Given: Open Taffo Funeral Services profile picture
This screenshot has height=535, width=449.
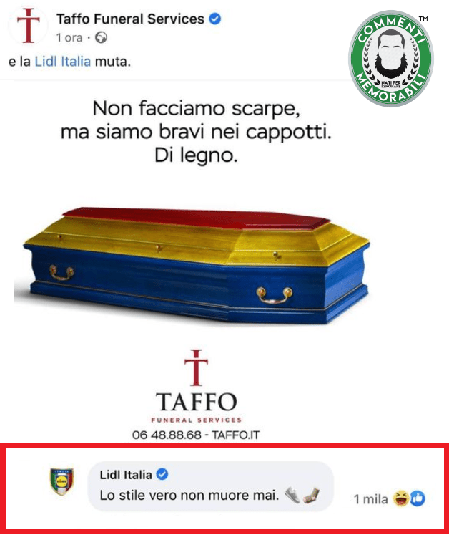Looking at the screenshot, I should 29,26.
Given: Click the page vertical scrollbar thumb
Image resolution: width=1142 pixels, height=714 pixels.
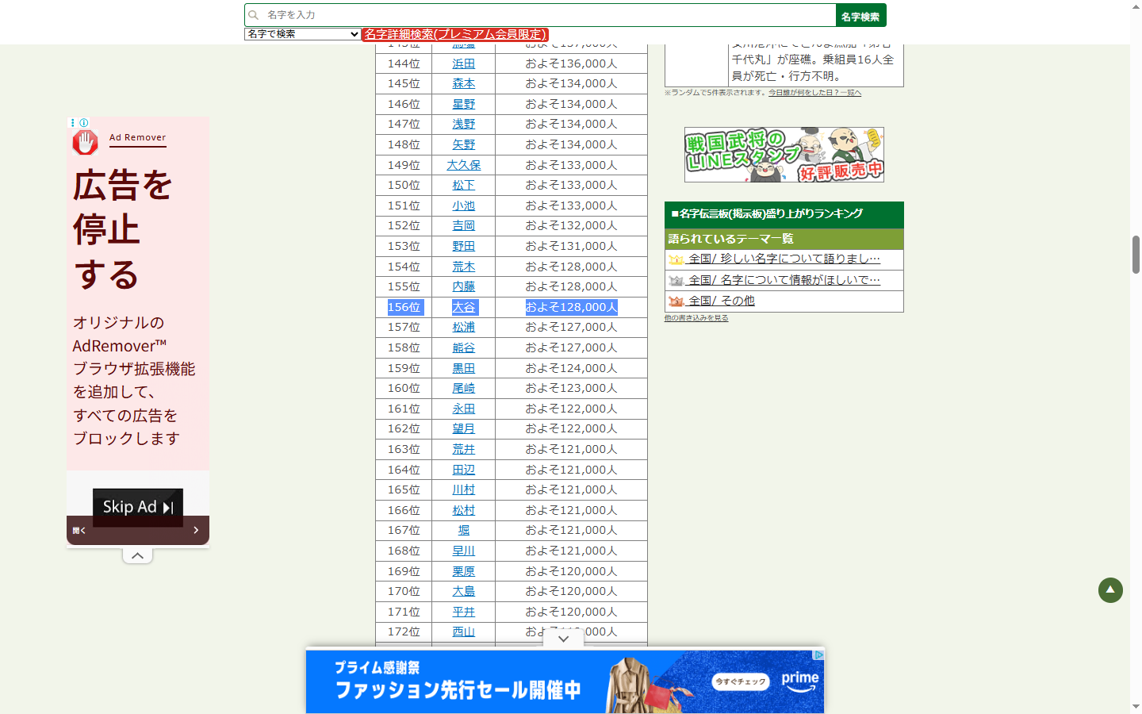Looking at the screenshot, I should coord(1136,254).

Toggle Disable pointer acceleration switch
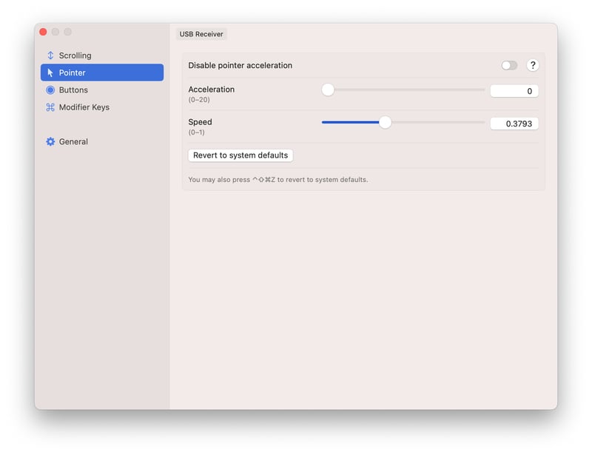tap(509, 65)
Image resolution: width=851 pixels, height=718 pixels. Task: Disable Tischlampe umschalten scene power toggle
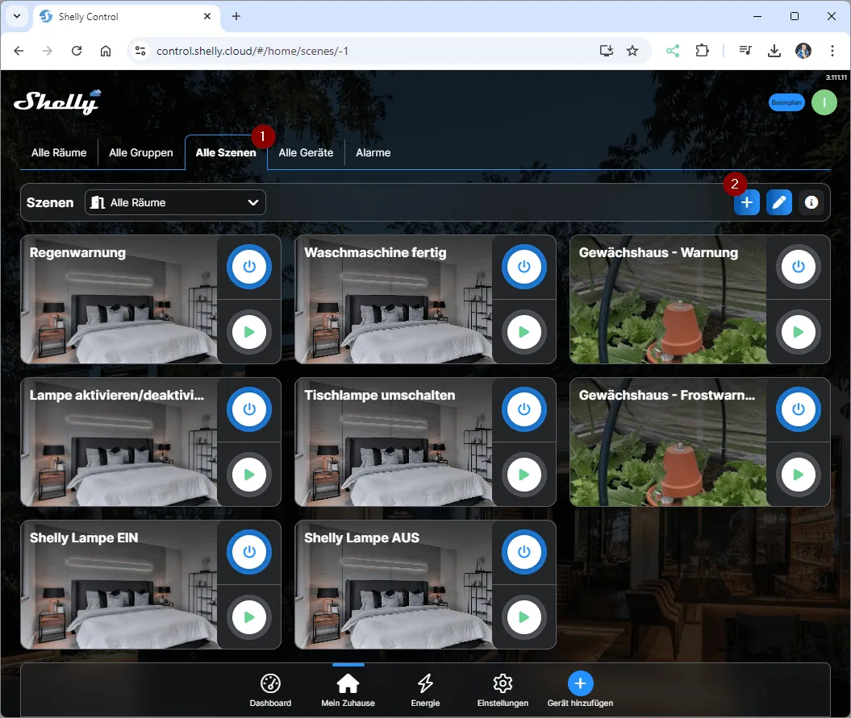pos(524,409)
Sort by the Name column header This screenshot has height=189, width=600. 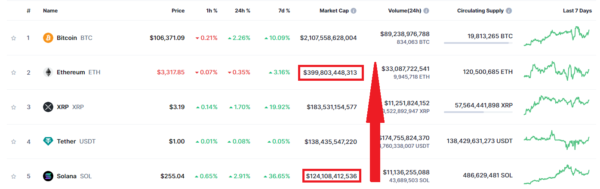pyautogui.click(x=50, y=11)
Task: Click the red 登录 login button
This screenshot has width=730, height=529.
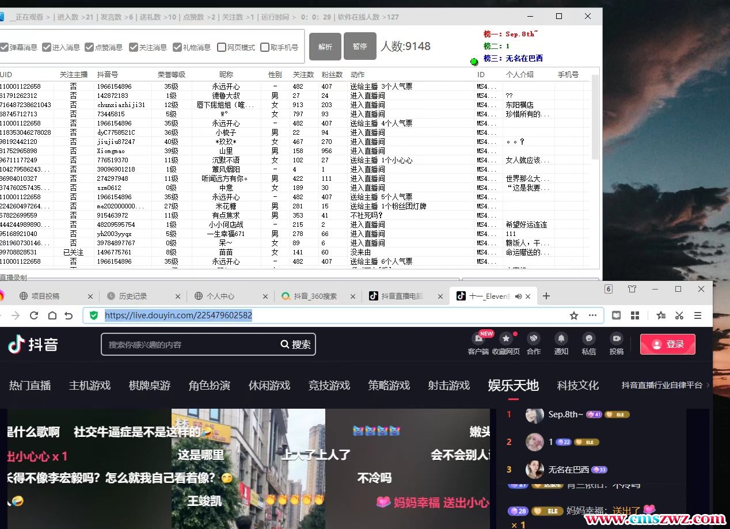Action: point(667,344)
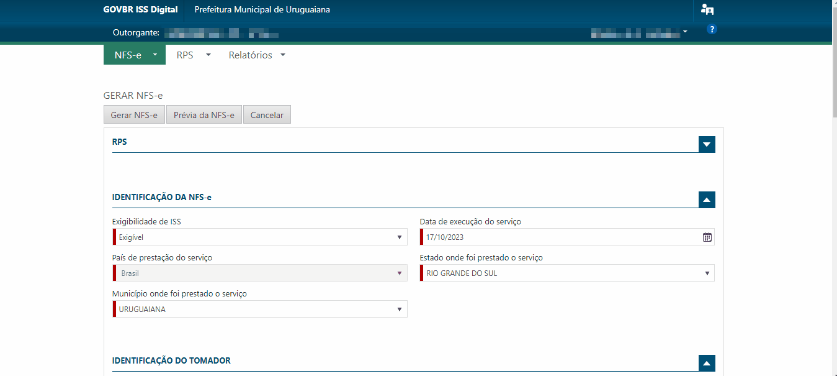This screenshot has width=837, height=376.
Task: Collapse the Identificação da NFS-e section
Action: [707, 199]
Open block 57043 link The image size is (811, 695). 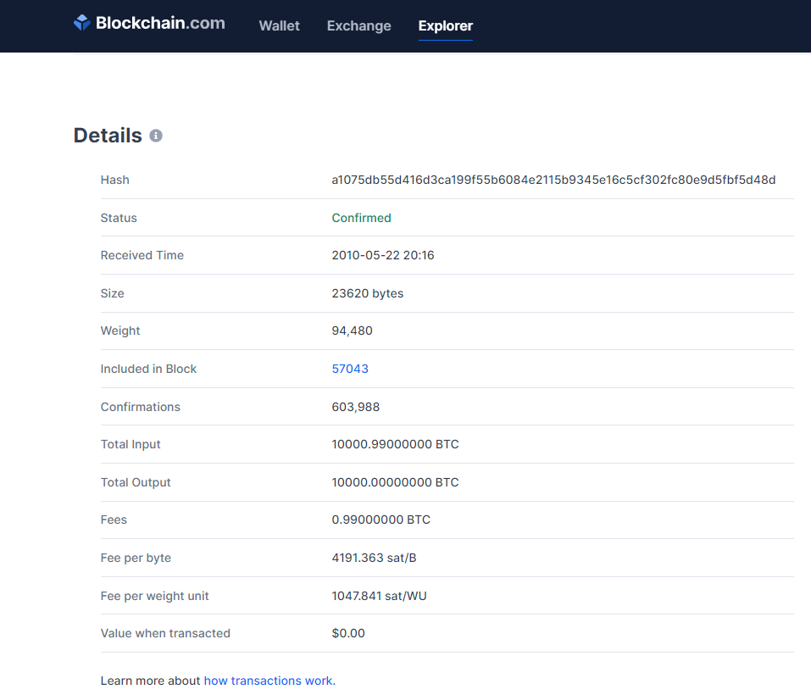(350, 369)
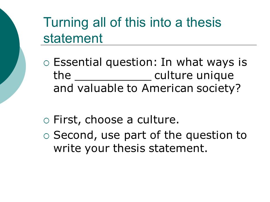The width and height of the screenshot is (270, 202).
Task: Click the phrase 'In what ways is'
Action: coord(204,62)
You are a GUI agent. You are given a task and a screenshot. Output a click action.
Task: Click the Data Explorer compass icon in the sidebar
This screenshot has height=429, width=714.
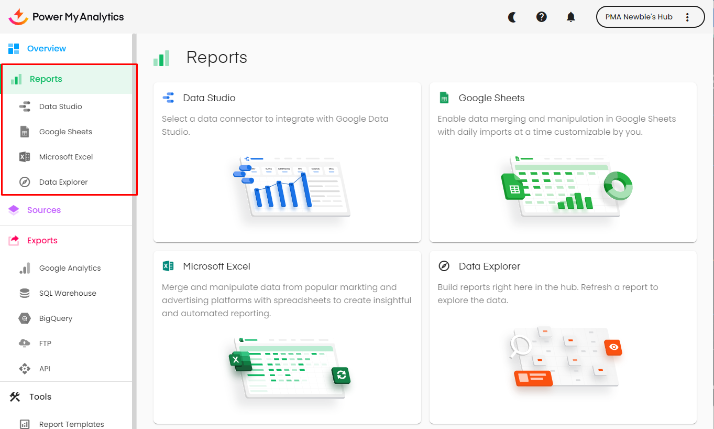click(x=25, y=182)
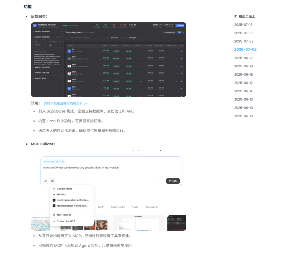
Task: Toggle Hide Advanced in the stocks panel
Action: pyautogui.click(x=170, y=32)
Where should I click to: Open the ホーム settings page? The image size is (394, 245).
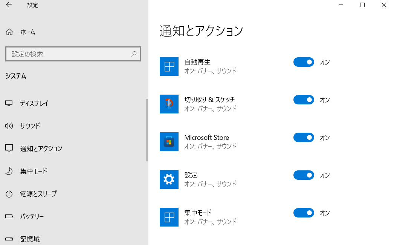(x=26, y=32)
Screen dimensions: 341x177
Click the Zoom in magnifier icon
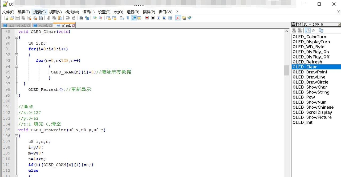click(x=95, y=18)
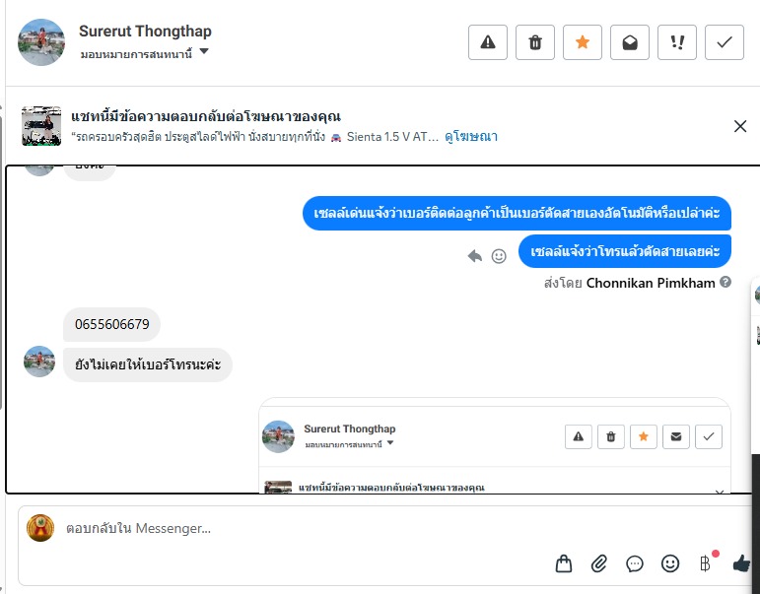The width and height of the screenshot is (760, 594).
Task: Mark conversation done with checkmark button
Action: pyautogui.click(x=725, y=42)
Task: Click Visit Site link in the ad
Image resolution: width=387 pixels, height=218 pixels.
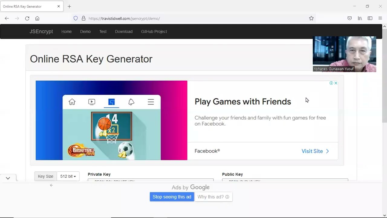Action: tap(315, 151)
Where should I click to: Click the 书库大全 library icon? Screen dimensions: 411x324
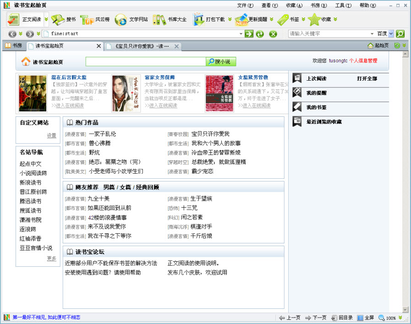click(x=159, y=20)
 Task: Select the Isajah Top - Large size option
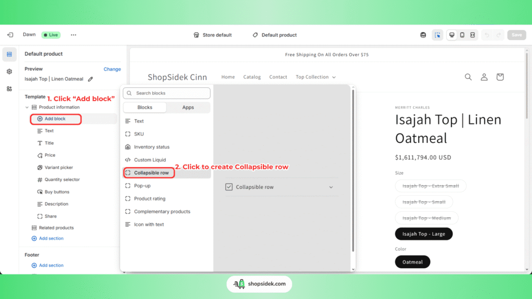(423, 234)
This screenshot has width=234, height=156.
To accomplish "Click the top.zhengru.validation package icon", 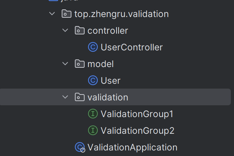I will 66,14.
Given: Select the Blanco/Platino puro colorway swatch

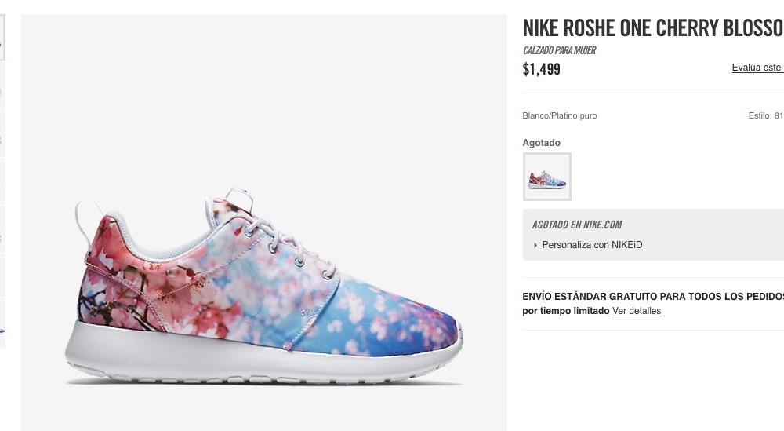Looking at the screenshot, I should pyautogui.click(x=547, y=177).
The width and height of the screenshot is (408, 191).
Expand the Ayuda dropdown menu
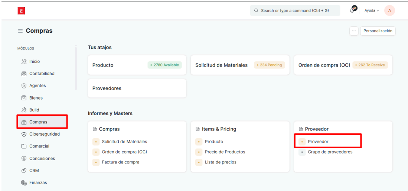(372, 10)
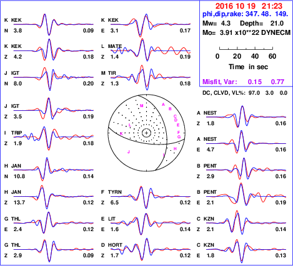
Task: Select station marker A on beachball
Action: coord(163,105)
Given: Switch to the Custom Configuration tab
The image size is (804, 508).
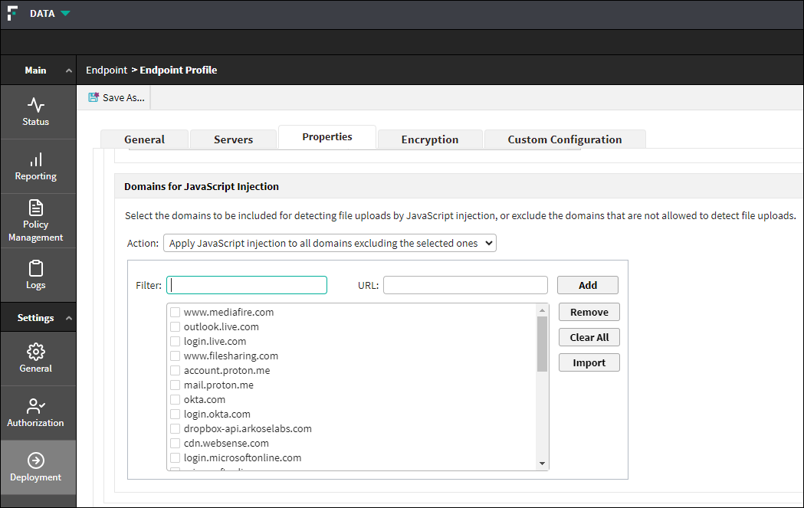Looking at the screenshot, I should pos(564,139).
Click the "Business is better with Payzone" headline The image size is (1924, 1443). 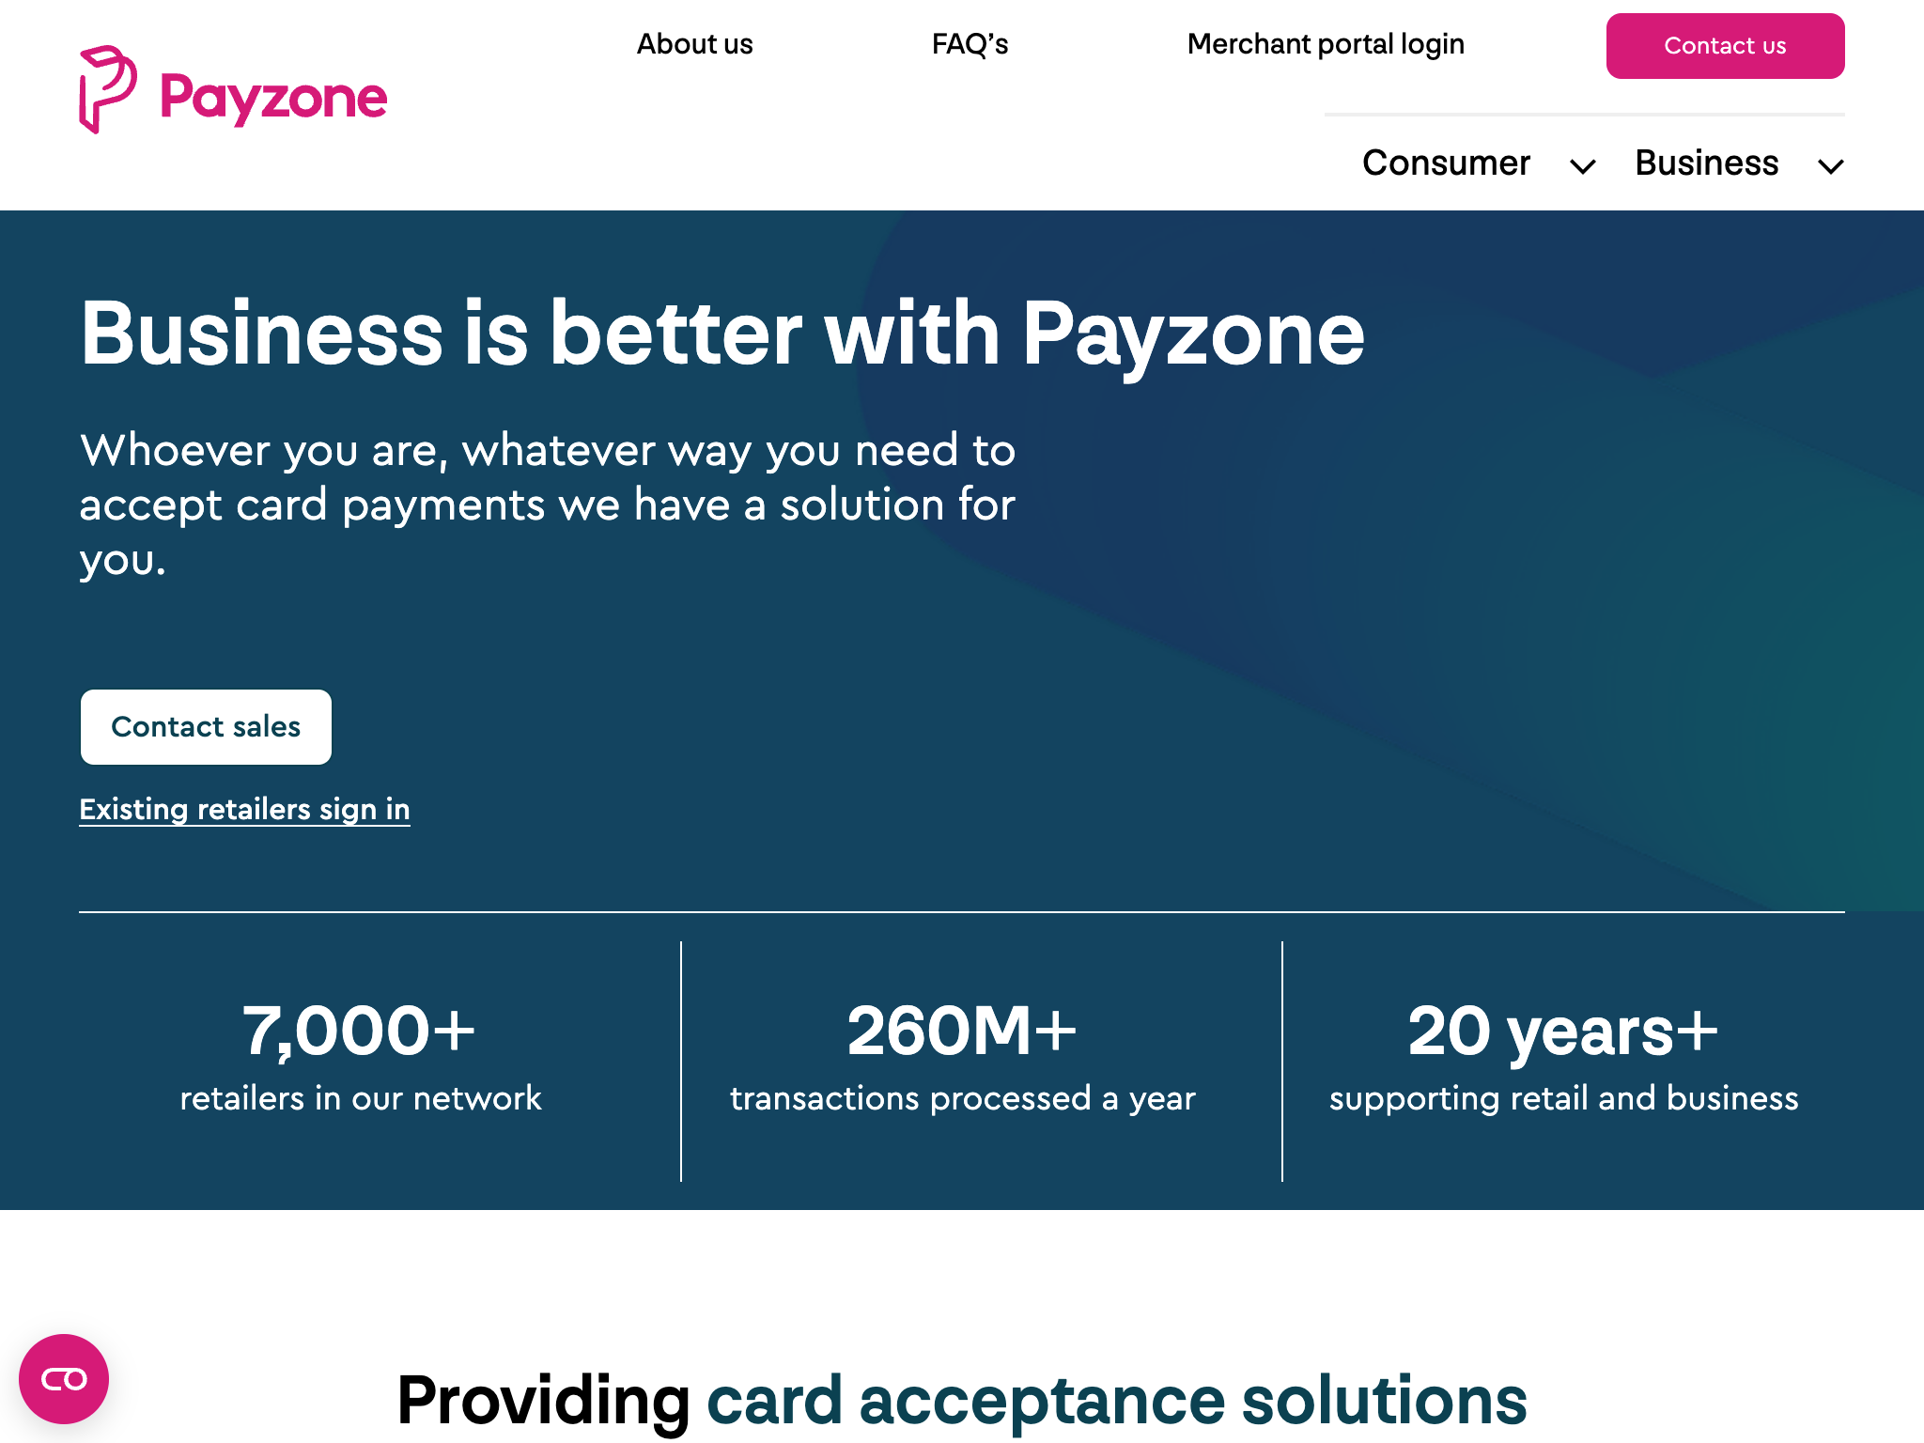click(x=722, y=334)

----

* _DIRECTIONS FOR THIS TASK_
Using the data above, retype exactly the lines from the line with "Where should I click to: Open" to the line with "Task: Click Visit Site link in the ad", inclusive. No pictures and nothing else.

* _OUTPUT OF THE TASK_
Where should I click to: Open the ホーム settings page? The image size is (394, 245).
(x=26, y=32)
Screen dimensions: 341x177
Click the Zoom in magnifier icon
click(x=95, y=18)
The width and height of the screenshot is (760, 594).
Task: Mark conversation done with checkmark button
Action: pyautogui.click(x=725, y=42)
Task: Click Visit Site link in the ad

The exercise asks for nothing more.